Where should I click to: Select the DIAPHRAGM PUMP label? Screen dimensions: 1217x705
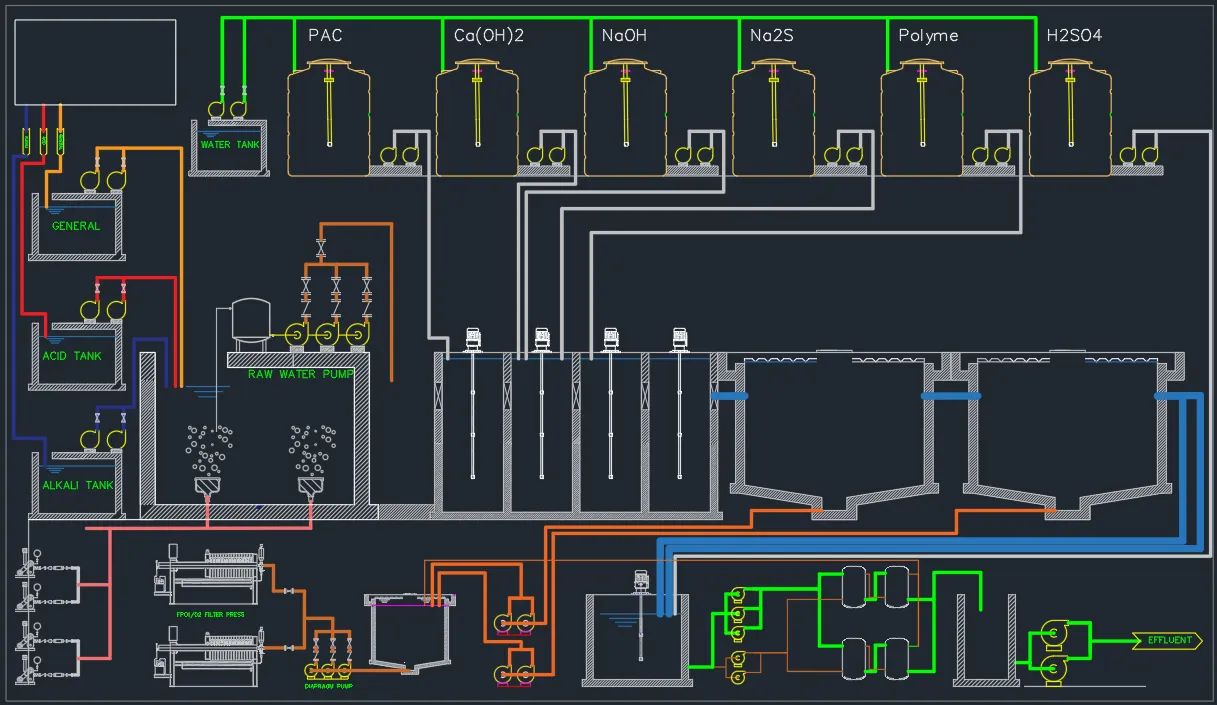point(328,687)
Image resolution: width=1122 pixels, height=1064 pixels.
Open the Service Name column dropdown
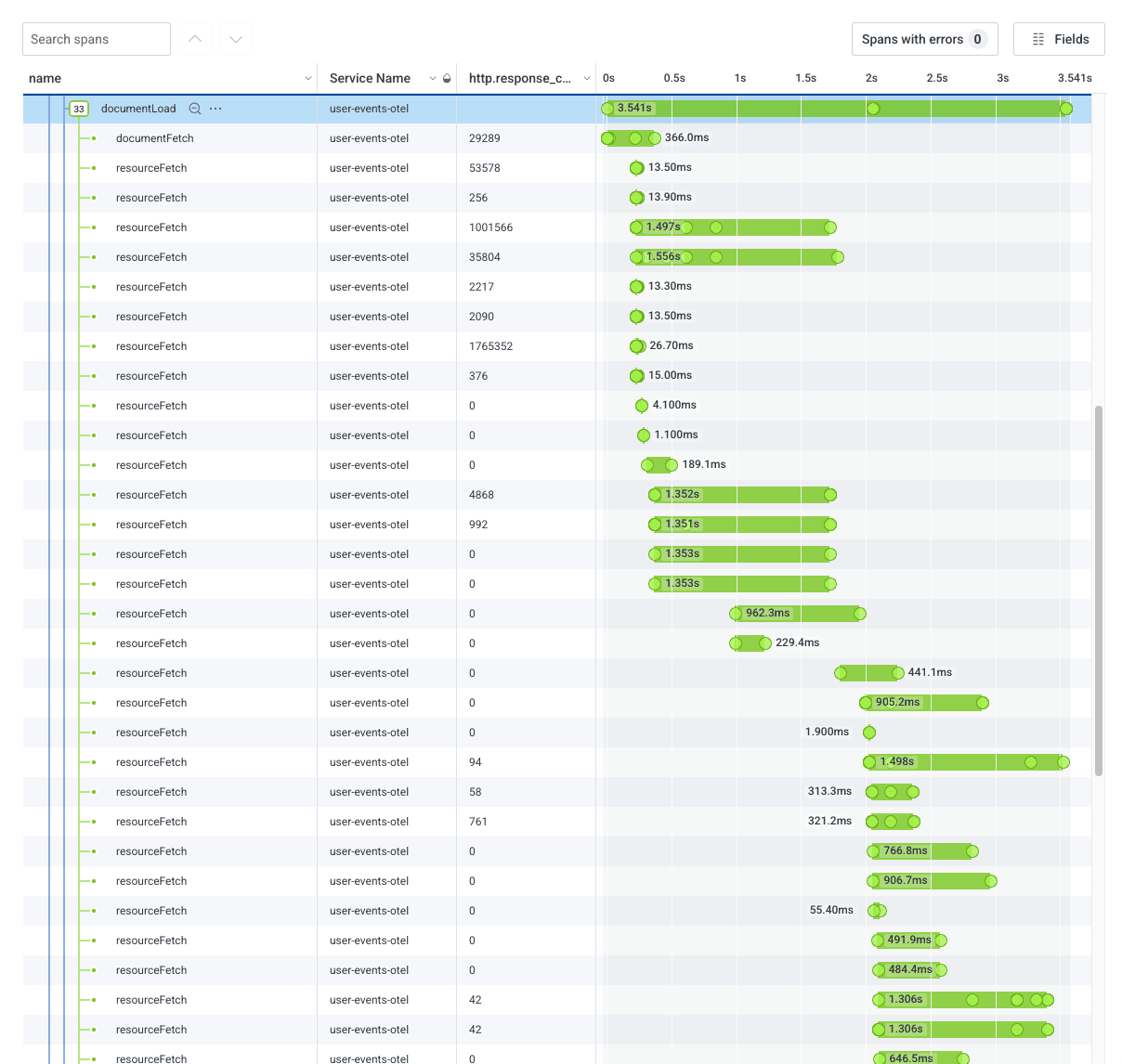433,79
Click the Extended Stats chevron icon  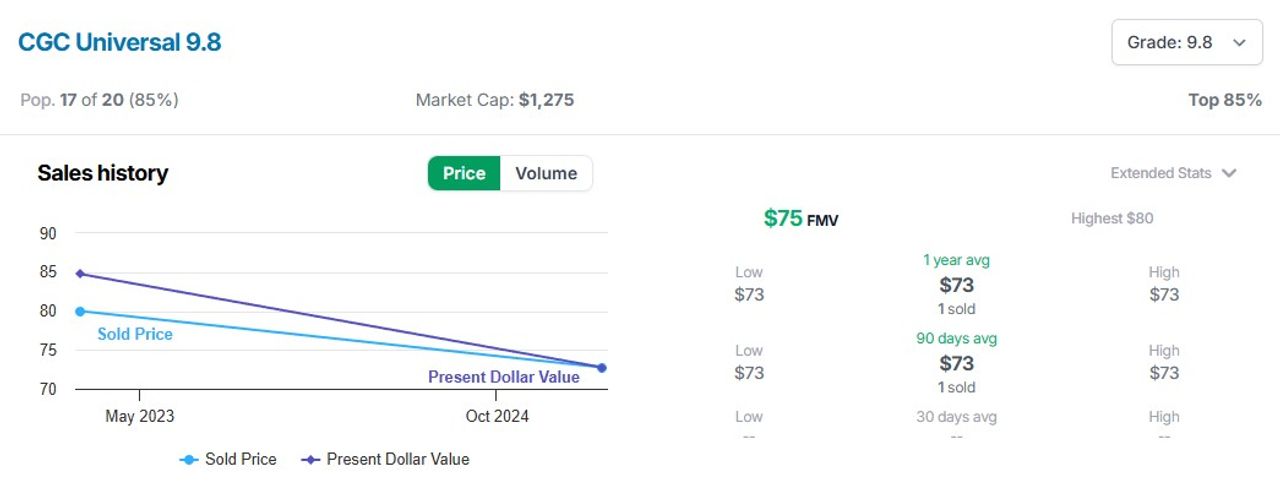(x=1229, y=173)
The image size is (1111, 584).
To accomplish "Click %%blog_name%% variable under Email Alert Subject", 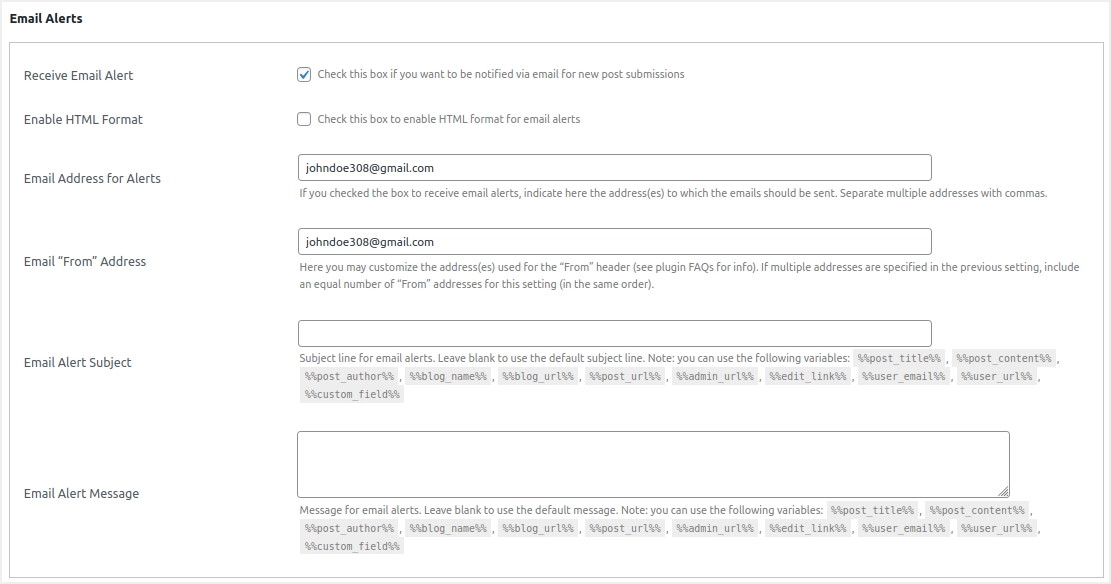I will (448, 376).
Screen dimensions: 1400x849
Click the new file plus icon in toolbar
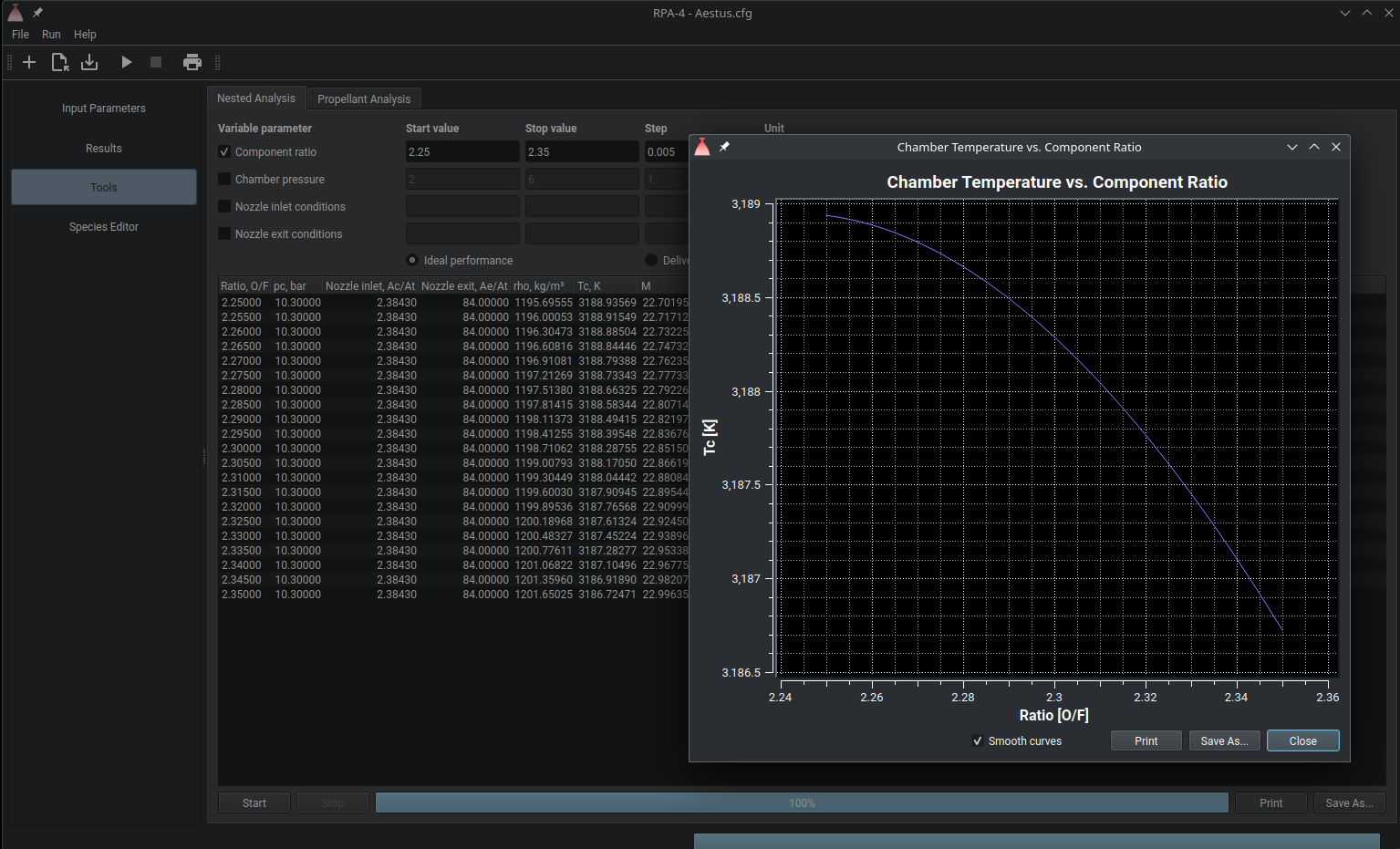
□ □ □
__Problem to solve__: Write out, word for word, the line containing "Screen dimensions: 1400x849" and each line after it to the end of the data, and nothing more. Drop the pictures.

__Response to this task__:
Screen dimensions: 1400x849
Click the new file plus icon in toolbar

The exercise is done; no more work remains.